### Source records
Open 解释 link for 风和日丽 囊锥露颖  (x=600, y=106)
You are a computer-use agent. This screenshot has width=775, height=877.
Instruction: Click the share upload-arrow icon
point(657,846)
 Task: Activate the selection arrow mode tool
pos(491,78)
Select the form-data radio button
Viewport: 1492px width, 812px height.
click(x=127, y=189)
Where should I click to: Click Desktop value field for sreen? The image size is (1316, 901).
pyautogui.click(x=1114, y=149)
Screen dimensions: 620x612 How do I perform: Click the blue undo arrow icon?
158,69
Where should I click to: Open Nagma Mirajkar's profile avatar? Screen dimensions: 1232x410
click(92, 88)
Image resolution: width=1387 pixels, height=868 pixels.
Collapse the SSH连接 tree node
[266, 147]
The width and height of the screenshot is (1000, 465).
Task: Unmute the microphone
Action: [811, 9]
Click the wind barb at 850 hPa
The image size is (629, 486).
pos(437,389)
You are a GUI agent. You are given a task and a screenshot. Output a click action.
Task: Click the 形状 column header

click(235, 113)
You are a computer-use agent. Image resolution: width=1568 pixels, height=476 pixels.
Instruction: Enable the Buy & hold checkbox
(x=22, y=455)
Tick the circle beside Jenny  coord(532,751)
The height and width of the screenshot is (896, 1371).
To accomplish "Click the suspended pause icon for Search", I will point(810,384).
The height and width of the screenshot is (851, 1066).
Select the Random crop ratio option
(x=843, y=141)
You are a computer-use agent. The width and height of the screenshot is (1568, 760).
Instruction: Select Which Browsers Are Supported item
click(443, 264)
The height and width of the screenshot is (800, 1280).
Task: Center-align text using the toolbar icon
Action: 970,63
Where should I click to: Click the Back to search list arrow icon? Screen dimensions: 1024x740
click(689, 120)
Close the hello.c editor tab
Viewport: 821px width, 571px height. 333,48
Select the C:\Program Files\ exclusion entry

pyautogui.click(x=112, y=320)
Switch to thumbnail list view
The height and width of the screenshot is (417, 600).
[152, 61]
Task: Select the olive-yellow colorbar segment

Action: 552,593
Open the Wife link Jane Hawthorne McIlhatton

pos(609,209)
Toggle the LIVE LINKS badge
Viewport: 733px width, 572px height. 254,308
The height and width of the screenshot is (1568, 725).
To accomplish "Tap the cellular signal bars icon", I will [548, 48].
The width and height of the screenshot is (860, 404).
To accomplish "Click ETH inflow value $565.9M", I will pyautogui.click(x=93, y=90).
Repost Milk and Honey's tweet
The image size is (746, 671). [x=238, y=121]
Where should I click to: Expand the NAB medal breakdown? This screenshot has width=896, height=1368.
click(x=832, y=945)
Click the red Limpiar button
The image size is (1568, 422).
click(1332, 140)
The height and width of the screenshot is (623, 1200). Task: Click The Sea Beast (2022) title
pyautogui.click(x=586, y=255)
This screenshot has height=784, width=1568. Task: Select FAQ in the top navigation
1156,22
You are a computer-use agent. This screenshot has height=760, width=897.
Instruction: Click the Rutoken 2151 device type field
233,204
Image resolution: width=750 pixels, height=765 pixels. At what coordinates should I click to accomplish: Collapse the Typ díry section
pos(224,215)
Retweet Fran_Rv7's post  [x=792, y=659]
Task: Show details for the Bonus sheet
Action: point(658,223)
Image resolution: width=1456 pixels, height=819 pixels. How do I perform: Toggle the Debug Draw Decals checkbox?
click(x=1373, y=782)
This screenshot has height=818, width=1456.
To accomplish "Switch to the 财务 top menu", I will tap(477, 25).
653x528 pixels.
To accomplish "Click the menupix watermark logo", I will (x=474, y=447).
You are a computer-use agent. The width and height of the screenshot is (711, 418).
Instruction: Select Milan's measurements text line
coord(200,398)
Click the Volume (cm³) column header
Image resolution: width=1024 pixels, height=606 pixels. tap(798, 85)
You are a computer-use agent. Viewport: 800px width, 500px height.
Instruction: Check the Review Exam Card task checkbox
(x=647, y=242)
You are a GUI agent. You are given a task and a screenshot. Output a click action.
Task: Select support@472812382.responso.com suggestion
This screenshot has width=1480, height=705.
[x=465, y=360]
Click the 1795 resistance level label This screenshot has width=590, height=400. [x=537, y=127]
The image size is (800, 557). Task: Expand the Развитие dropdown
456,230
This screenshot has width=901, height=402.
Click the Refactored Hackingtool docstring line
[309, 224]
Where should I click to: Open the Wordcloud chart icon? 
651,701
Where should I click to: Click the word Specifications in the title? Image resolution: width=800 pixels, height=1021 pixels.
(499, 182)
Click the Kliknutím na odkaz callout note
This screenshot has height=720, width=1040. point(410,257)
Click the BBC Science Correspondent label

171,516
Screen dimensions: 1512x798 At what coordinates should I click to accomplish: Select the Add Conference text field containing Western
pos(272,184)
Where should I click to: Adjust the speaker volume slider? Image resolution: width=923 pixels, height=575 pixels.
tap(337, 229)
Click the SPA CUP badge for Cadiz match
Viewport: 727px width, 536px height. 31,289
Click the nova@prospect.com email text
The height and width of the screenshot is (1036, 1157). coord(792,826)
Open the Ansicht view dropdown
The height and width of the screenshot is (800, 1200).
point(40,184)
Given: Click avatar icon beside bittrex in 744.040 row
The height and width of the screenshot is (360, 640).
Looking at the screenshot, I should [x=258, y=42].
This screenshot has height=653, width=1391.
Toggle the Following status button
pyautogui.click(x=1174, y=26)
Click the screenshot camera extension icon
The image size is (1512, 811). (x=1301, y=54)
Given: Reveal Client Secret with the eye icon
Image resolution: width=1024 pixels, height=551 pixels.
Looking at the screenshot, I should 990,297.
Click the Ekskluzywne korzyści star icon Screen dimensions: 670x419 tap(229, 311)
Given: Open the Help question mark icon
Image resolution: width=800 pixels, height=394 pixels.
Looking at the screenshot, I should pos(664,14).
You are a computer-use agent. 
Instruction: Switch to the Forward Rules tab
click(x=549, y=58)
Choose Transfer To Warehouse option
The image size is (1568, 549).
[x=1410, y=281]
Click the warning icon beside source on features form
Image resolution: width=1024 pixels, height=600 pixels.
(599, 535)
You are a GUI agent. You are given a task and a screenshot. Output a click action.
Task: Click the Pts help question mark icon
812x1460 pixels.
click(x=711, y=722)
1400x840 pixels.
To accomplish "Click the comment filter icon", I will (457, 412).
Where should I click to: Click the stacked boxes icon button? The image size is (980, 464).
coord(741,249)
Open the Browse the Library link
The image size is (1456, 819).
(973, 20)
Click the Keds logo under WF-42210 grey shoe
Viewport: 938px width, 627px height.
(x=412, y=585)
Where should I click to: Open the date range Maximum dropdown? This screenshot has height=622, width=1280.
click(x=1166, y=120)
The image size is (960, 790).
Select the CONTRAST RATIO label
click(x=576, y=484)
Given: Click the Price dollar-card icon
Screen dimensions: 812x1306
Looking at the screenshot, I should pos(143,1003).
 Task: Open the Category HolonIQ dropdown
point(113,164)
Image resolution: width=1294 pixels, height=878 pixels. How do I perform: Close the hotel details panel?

### PROBLEM TO WORK ON
Please lay out every line of the records above as a numbered list, leaving out the blank lines.

### ANSWER TO THE PROBLEM
1. Open 解释 link for 风和日丽 囊锥露颖  (x=600, y=106)
2. You are a computer-use agent. This screenshot has width=775, height=877.
3. Instruction: Click the share upload-arrow icon
4. point(657,846)
5.  Task: Activate the selection arrow mode tool
6. pos(491,78)
7. Select the form-data radio button
8. Viewport: 1492px width, 812px height.
9. click(x=127, y=189)
10. Where should I click to: Click Desktop value field for sreen? The image size is (1316, 901).
11. pyautogui.click(x=1114, y=149)
12. Screen dimensions: 620x612 How do I perform: Click the blue undo arrow icon?
13. 158,69
14. Where should I click to: Open Nagma Mirajkar's profile avatar? Screen dimensions: 1232x410
15. click(92, 88)
16. Image resolution: width=1387 pixels, height=868 pixels.
17. Collapse the SSH连接 tree node
18. [266, 147]
19. The width and height of the screenshot is (1000, 465).
20. Task: Unmute the microphone
21. Action: [811, 9]
22. Click the wind barb at 850 hPa
23. The image size is (629, 486).
24. pos(437,389)
25. You are a GUI agent. You are given a task and a screenshot. Output a click action.
26. Task: Click the 形状 column header
27. click(235, 113)
28. You are a computer-use agent. Image resolution: width=1568 pixels, height=476 pixels.
29. Instruction: Enable the Buy & hold checkbox
30. (x=22, y=455)
31. Tick the circle beside Jenny  coord(532,751)
32. The height and width of the screenshot is (896, 1371).
33. To accomplish "Click the suspended pause icon for Search", I will point(810,384).
34. The height and width of the screenshot is (851, 1066).
35. Select the Random crop ratio option
36. (x=843, y=141)
37. You are a computer-use agent. The width and height of the screenshot is (1568, 760).
38. Instruction: Select Which Browsers Are Supported item
39. click(443, 264)
40. The height and width of the screenshot is (800, 1280).
41. Task: Center-align text using the toolbar icon
42. Action: 970,63
43. Where should I click to: Click the Back to search list arrow icon? Screen dimensions: 1024x740
44. click(689, 120)
45. Close the hello.c editor tab
46. Viewport: 821px width, 571px height. 333,48
47. Select the C:\Program Files\ exclusion entry
48. pyautogui.click(x=112, y=320)
49. Switch to thumbnail list view
50. The height and width of the screenshot is (417, 600).
51. [152, 61]
52. Task: Select the olive-yellow colorbar segment
53. Action: 552,593
54. Open the Wife link Jane Hawthorne McIlhatton
55. pos(609,209)
56. Toggle the LIVE LINKS badge
57. Viewport: 733px width, 572px height. 254,308
58. The height and width of the screenshot is (1568, 725).
59. To accomplish "Tap the cellular signal bars icon", I will [548, 48].
60. The width and height of the screenshot is (860, 404).
61. To accomplish "Click ETH inflow value $565.9M", I will pyautogui.click(x=93, y=90).
62. Repost Milk and Honey's tweet
63. The image size is (746, 671). [x=238, y=121]
64. Where should I click to: Expand the NAB medal breakdown? This screenshot has width=896, height=1368.
65. click(x=832, y=945)
66. Click the red Limpiar button
67. The image size is (1568, 422).
68. click(1332, 140)
69. The height and width of the screenshot is (623, 1200). Task: Click The Sea Beast (2022) title
70. pyautogui.click(x=586, y=255)
71. This screenshot has height=784, width=1568. Task: Select FAQ in the top navigation
72. 1156,22
73. You are a computer-use agent. This screenshot has height=760, width=897.
74. Instruction: Click the Rutoken 2151 device type field
75. 233,204
76. Image resolution: width=750 pixels, height=765 pixels. At what coordinates should I click to accomplish: Collapse the Typ díry section
77. pos(224,215)
78. Retweet Fran_Rv7's post  [x=792, y=659]
79. Task: Show details for the Bonus sheet
80. Action: point(658,223)
81. Image resolution: width=1456 pixels, height=819 pixels. How do I perform: Toggle the Debug Draw Decals checkbox?
82. click(x=1373, y=782)
83. This screenshot has height=818, width=1456.
84. To accomplish "Switch to the 财务 top menu", I will tap(477, 25).
85. 653x528 pixels.
86. To accomplish "Click the menupix watermark logo", I will (x=474, y=447).
87. You are a computer-use agent. The width and height of the screenshot is (711, 418).
88. Instruction: Select Milan's measurements text line
89. coord(200,398)
90. Click the Volume (cm³) column header
91. Image resolution: width=1024 pixels, height=606 pixels. tap(798, 85)
92. You are a computer-use agent. Viewport: 800px width, 500px height.
93. Instruction: Check the Review Exam Card task checkbox
94. (x=647, y=242)
95. You are a GUI agent. You are given a task and a screenshot. Output a click action.
96. Task: Select support@472812382.responso.com suggestion
97. This screenshot has width=1480, height=705.
98. [x=465, y=360]
99. Click the 1795 resistance level label This screenshot has width=590, height=400. [x=537, y=127]
100. The image size is (800, 557). Task: Expand the Развитие dropdown
101. 456,230
102. This screenshot has width=901, height=402.
103. Click the Refactored Hackingtool docstring line
104. [309, 224]
105. Where should I click to: Open the Wordcloud chart icon? 
106. 651,701
107. Where should I click to: Click the word Specifications in the title? Image resolution: width=800 pixels, height=1021 pixels.
108. (499, 182)
109. Click the Kliknutím na odkaz callout note
110. This screenshot has height=720, width=1040. point(410,257)
111. Click the BBC Science Correspondent label
112. 171,516
113. Screen dimensions: 1512x798 At what coordinates should I click to accomplish: Select the Add Conference text field containing Western
114. pos(272,184)
115. Where should I click to: Adjust the speaker volume slider? Image resolution: width=923 pixels, height=575 pixels.
116. tap(337, 229)
117. Click the SPA CUP badge for Cadiz match
118. Viewport: 727px width, 536px height. 31,289
119. Click the nova@prospect.com email text
120. The height and width of the screenshot is (1036, 1157). coord(792,826)
121. Open the Ansicht view dropdown
122. The height and width of the screenshot is (800, 1200).
123. point(40,184)
124. Given: Click avatar icon beside bittrex in 744.040 row
125. The height and width of the screenshot is (360, 640).
126. Looking at the screenshot, I should [x=258, y=42].
127. This screenshot has height=653, width=1391.
128. Toggle the Following status button
129. pyautogui.click(x=1174, y=26)
130. Click the screenshot camera extension icon
131. The image size is (1512, 811). (x=1301, y=54)
132. Given: Reveal Client Secret with the eye icon
133. Image resolution: width=1024 pixels, height=551 pixels.
134. Looking at the screenshot, I should 990,297.
135. Click the Ekskluzywne korzyści star icon Screen dimensions: 670x419 tap(229, 311)
136. Given: Open the Help question mark icon
137. Image resolution: width=800 pixels, height=394 pixels.
138. Looking at the screenshot, I should pos(664,14).
139. You are a computer-use agent. 
140. Instruction: Switch to the Forward Rules tab
141. click(x=549, y=58)
142. Choose Transfer To Warehouse option
143. The image size is (1568, 549).
144. [x=1410, y=281]
145. Click the warning icon beside source on features form
146. Image resolution: width=1024 pixels, height=600 pixels.
147. (599, 535)
148. You are a GUI agent. You are given a task and a screenshot. Output a click action.
149. Task: Click the Pts help question mark icon
150. 812x1460 pixels.
151. click(x=711, y=722)
152. 1400x840 pixels.
153. To accomplish "Click the comment filter icon", I will (457, 412).
154. Where should I click to: Click the stacked boxes icon button? The image size is (980, 464).
155. coord(741,249)
156. Open the Browse the Library link
157. The image size is (1456, 819).
158. (973, 20)
159. Click the Keds logo under WF-42210 grey shoe
160. Viewport: 938px width, 627px height.
161. (x=412, y=585)
162. Where should I click to: Open the date range Maximum dropdown? This screenshot has height=622, width=1280.
163. click(x=1166, y=120)
164. The image size is (960, 790).
165. Select the CONTRAST RATIO label
166. click(x=576, y=484)
167. Given: Click the Price dollar-card icon
168. Screen dimensions: 812x1306
169. Looking at the screenshot, I should pos(143,1003).
170.  Task: Open the Category HolonIQ dropdown
171. point(113,164)
172. Image resolution: width=1294 pixels, height=878 pixels. How do I perform: Close the hotel details panel?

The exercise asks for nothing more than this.